In the early Sixties, many of the new vocal groups picked their names from a long list of superlatives. Thus we had - besides the Miracles, the Marvelettes, and later the Four Tops and the Supremes - the Sensations. Their hit in 1962: Let Me In.

Shelley Fabares, a neice of Nanette Fabray, came to pop music from television and film, where she'd appeared first on a Frank Sinatra show (in 1953), later played Donna Reed's daughter, and was featured in several "Rock Pretty Baby" type flicks. Johnny Angel was her first record, cut when she was nineteen.

Gene Chandler was known as the Duke of Earl in '62, making personal appearances in a long flowing cape and a monocle, and his first record (released within ten days of his signing a record contract) was called just that, Duke of Earl. The song had a lively, infectious beat, but its lyric hardly matched the wardrobe in originality.

Another original composition sung by the writer was You'll Lose a Good Thing by Barbara Lynn. It was released on the Jamie label, one of several small but important R&B companies in Philadelphia. (Incidental intelligence: The song was published by Dandelion and Crazy Cajun Music, among the earliest publishing companies that went for the bizarre name.)

Dion (last name: DiMucci) was the featured singer with the Belmonts from 1957 to 1960, when he went out as a soloist. His high, sad voice captured the feel of adolescence precisely in the Fifties and began to blend with folk in 1962 when he recorded The Wanderer.

= Source data =
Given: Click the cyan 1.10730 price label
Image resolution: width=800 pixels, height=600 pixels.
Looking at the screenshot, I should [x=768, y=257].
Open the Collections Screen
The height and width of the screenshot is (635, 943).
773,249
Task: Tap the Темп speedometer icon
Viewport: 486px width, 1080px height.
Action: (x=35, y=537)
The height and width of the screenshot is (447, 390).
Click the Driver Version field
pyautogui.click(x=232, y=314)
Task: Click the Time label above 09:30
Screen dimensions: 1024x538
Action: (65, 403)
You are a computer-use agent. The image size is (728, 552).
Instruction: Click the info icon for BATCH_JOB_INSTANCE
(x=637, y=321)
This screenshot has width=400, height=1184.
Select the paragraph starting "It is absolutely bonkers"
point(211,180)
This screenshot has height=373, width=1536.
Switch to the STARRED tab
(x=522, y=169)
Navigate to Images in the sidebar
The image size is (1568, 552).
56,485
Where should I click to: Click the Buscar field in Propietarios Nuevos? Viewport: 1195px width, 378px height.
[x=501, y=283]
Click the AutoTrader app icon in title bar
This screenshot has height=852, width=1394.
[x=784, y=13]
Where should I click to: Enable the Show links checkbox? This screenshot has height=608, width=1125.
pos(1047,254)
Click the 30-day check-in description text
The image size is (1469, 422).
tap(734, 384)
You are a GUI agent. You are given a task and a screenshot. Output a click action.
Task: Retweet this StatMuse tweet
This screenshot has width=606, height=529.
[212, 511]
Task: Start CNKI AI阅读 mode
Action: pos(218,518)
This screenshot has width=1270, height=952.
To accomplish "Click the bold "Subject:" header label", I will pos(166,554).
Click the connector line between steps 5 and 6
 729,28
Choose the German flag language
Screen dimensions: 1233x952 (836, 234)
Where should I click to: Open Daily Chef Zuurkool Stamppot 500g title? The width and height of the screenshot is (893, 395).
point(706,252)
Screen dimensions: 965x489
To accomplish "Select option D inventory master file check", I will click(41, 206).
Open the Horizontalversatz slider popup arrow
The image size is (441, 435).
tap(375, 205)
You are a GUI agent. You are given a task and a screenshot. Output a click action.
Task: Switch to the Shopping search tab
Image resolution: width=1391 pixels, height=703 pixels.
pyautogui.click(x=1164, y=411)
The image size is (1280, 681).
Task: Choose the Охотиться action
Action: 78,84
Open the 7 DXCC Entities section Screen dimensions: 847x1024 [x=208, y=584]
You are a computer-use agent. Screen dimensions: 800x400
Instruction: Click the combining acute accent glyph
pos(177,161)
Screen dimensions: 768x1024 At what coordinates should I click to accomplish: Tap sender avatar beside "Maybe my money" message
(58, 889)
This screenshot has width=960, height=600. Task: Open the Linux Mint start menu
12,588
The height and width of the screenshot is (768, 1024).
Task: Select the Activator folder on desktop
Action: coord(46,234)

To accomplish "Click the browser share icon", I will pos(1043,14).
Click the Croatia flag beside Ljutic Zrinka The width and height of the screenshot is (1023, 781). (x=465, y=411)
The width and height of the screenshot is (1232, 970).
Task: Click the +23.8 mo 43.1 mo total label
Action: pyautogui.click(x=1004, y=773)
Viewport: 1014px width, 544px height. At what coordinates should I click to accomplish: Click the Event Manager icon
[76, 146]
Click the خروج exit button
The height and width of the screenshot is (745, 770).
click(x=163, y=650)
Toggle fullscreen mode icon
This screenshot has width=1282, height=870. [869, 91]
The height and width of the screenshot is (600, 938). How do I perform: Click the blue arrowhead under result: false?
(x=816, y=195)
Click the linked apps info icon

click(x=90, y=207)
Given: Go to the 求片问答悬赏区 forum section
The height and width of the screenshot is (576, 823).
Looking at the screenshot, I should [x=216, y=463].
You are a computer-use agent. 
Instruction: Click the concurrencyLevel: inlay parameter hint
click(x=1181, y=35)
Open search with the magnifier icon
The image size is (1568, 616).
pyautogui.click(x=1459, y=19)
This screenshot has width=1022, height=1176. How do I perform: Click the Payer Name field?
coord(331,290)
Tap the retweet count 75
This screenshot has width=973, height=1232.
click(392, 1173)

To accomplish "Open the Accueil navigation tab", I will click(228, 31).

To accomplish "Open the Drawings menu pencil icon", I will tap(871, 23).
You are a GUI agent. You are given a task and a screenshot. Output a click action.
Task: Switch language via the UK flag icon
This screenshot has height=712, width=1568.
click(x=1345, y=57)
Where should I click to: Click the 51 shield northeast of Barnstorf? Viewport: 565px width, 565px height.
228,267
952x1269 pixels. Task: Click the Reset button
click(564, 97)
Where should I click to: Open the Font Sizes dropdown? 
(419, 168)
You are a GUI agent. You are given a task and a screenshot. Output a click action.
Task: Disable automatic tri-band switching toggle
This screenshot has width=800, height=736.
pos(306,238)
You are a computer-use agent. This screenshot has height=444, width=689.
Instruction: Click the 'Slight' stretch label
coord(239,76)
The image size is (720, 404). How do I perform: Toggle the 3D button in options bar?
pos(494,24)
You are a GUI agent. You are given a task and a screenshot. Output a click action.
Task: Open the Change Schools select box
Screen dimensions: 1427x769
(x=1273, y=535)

= Exercise =
Summarize the text about early-Sixties singers and their records in two sentences. The records have no connection to the text.

= Exercise solution =
The text profiles several acts and their records: the Sensations, whose superlative name fit a trend among new vocal groups, with "Let Me In" in 1962, and Shelley Fabares, a television and film actress whose first record was "Johnny Angel." It also covers Gene Chandler, who appeared in a cape and monocle as the Duke of Earl to match his first record, Barbara Lynn, who wrote and sang "You'll Lose a Good Thing" for the Jamie label, and Dion, who left the Belmonts to go solo and began blending with folk on "The Wanderer."